Even after former Chief Rick Smith’s retirement in April, the Kansas City Police Department hasn’t shown the discipline and courage needed to be forthright and honest with the public about use-of-force incidents.

And now the department wants to hide behind privacy laws to explain why we didn’t know a police recruit died after a training exercise? Unacceptable.

The public wasn’t alerted to the tragic death of Brelande Edmond, a 23-year-old applicant at the Regional Police Academy. His mother Kayla Edmond told The Star her son died at a hospital July 3 after finishing a physical agility test. The hospital ruled his death the result of heatstroke and liver shock, she said.

We asked police officials if the department had announced Edmond’s death. No, officials wrote in an email. The man wasn’t a member of the police department, and his illness and death was a private matter, they wrote.

“The incident did not involve a KCPD employee and further involved private medical information that wouldn’t be appropriate or even legal to speak about publicly,” a department official wrote.

“We would also always want to respect the privacy of any family members in an occurrence such as this that is not of a criminal nature.”

No police incident report was taken either, the official added.

Fire department personnel, on standby to provide emergency medical services, rendered aid to Edmond. Privacy laws precluded the department from releasing a medical report, according to fire officials.

But what responsibility do Kansas City police have to make basic information known? The public must be alerted when a potential police cadet experiences a medical emergency during training and later dies.

So it was left to a grieving mother to speak up for her son.

True, Edmond was not a Kansas City Police Department employee. So what if he wasn’t? The 23-year-old was a prospective recruit taking part in an officially sanctioned, pre-employment police academy agility training exercise.

Questions about deadly Westport shooting

Mabin, the interim chief, has said he does not want the job on a permanent basis. But he still has an opportunity to set the department on a new path from his predecessor. The department’s code-of-silence, back-the-blue culture under Smith did little to improve community relations.

In the case of the weekend’s deadly Westport shooting, police released little information about what happened in the shooting death of 24-year-old Cardell Crawford of Kansas City.
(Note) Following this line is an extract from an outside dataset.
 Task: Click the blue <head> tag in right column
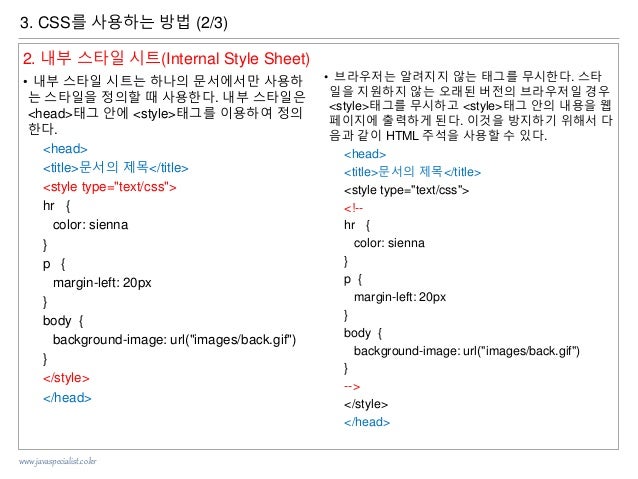pyautogui.click(x=365, y=154)
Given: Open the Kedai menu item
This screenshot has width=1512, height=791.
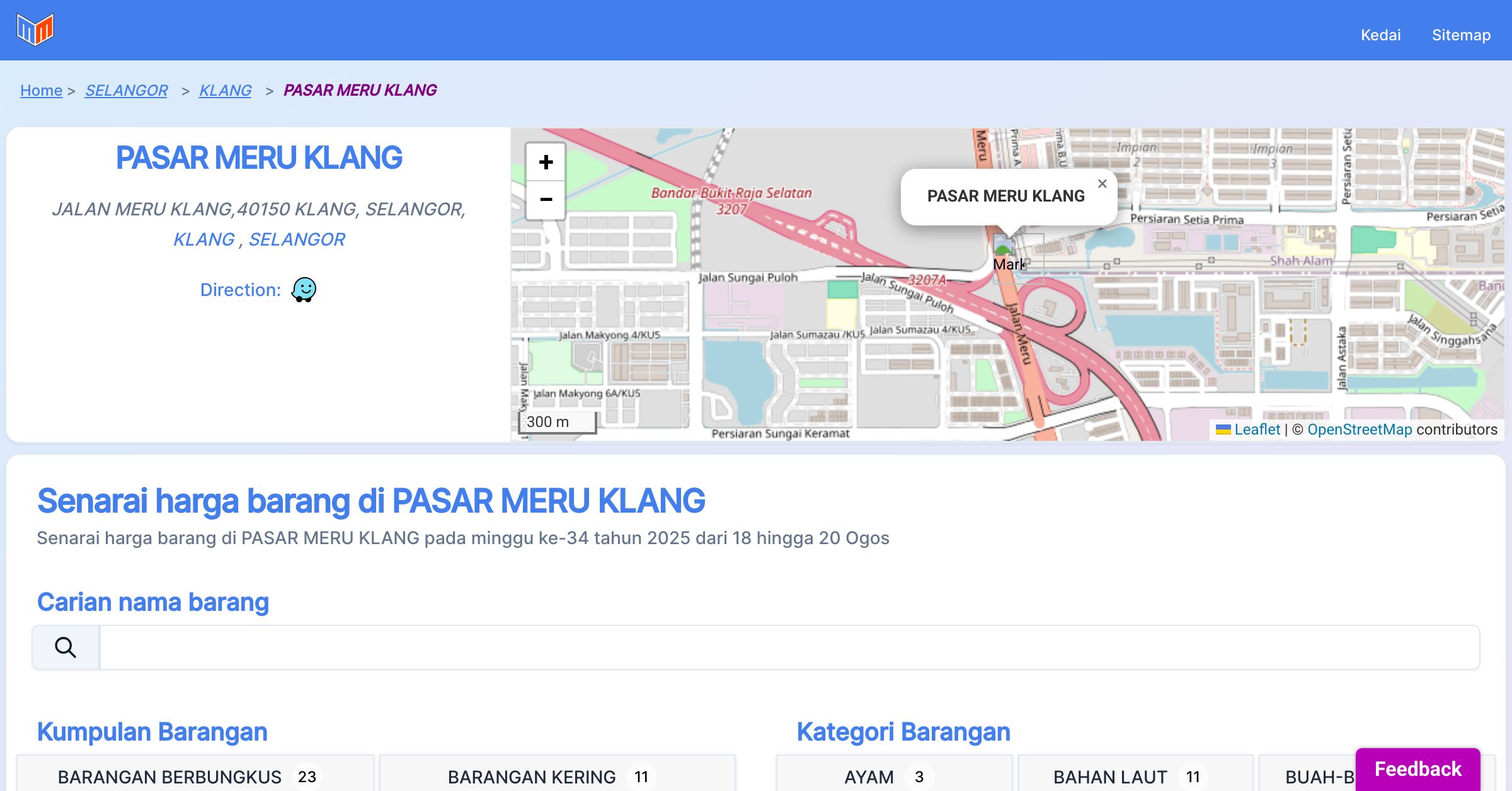Looking at the screenshot, I should tap(1380, 35).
Crawford was killed Sunday outside the Westport Ale House. Five other people were injured.

Three off-duty Kansas City police officers performing security duties at the bar were involved, according to the Missouri State Highway Patrol, the agency investigating the incident.

This is no indictment of the officers involved. But we should know who they are and what role each had in the shooting. The continued refusal by the police department to name officers involved in critical incidents will further erode trust in an agency that needs to repair its relationship with the community it serves.

By Wednesday, Kansas City Police officials also had yet to reach out to Crawford’s family to provide important information about his death, his mother said.

Real change has to start somewhere. Chief Mabin, you have an opportunity to set a new course of accountability and transparency that would be hard for whoever takes the permanent job to reverse.

It should have been done a long time ago. We hope you take this chance.